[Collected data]
▼▼▼

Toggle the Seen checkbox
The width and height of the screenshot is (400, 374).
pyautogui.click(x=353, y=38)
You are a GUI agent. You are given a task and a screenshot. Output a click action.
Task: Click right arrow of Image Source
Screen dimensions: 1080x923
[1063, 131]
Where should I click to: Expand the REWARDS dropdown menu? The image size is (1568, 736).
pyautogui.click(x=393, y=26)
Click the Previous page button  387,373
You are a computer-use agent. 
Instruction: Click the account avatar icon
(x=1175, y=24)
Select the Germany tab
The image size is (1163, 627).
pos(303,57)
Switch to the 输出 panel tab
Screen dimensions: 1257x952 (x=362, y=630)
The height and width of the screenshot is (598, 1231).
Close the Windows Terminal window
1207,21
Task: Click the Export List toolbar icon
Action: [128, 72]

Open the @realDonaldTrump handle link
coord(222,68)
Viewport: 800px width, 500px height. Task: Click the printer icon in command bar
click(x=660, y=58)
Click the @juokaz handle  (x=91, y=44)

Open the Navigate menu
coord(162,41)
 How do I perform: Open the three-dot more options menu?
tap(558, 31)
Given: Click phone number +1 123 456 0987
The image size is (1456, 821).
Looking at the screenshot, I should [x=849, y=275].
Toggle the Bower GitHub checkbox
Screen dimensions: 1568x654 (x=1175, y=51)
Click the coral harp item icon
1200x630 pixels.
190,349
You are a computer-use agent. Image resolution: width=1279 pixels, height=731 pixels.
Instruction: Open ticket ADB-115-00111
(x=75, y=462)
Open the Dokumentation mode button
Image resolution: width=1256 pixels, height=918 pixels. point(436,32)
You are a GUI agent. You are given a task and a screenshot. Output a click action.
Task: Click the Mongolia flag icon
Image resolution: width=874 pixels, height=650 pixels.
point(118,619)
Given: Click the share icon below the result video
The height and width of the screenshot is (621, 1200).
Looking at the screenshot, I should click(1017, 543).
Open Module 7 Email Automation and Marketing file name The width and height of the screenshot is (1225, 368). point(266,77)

▲▲▲

Keeping each line exactly as it is, retype all of the data.

> SOLUTION TO THE PROBLEM:
Toggle the Seen checkbox
The width and height of the screenshot is (400, 374).
pyautogui.click(x=353, y=38)
You are a GUI agent. You are given a task and a screenshot. Output a click action.
Task: Click right arrow of Image Source
Screen dimensions: 1080x923
[1063, 131]
Where should I click to: Expand the REWARDS dropdown menu? The image size is (1568, 736).
pyautogui.click(x=393, y=26)
Click the Previous page button  387,373
You are a computer-use agent. 
Instruction: Click the account avatar icon
(x=1175, y=24)
Select the Germany tab
The image size is (1163, 627).
pos(303,57)
Switch to the 输出 panel tab
Screen dimensions: 1257x952 (x=362, y=630)
The height and width of the screenshot is (598, 1231).
Close the Windows Terminal window
1207,21
Task: Click the Export List toolbar icon
Action: [128, 72]

Open the @realDonaldTrump handle link
coord(222,68)
Viewport: 800px width, 500px height. Task: Click the printer icon in command bar
click(x=660, y=58)
Click the @juokaz handle  (x=91, y=44)

Open the Navigate menu
coord(162,41)
 How do I perform: Open the three-dot more options menu?
tap(558, 31)
Given: Click phone number +1 123 456 0987
The image size is (1456, 821).
Looking at the screenshot, I should [x=849, y=275].
Toggle the Bower GitHub checkbox
Screen dimensions: 1568x654 (x=1175, y=51)
Click the coral harp item icon
1200x630 pixels.
190,349
You are a computer-use agent. Image resolution: width=1279 pixels, height=731 pixels.
Instruction: Open ticket ADB-115-00111
(x=75, y=462)
Open the Dokumentation mode button
Image resolution: width=1256 pixels, height=918 pixels. point(436,32)
You are a GUI agent. You are given a task and a screenshot. Output a click action.
Task: Click the Mongolia flag icon
Image resolution: width=874 pixels, height=650 pixels.
point(118,619)
Given: Click the share icon below the result video
The height and width of the screenshot is (621, 1200).
Looking at the screenshot, I should click(1017, 543).
Open Module 7 Email Automation and Marketing file name The width and height of the screenshot is (1225, 368). point(266,77)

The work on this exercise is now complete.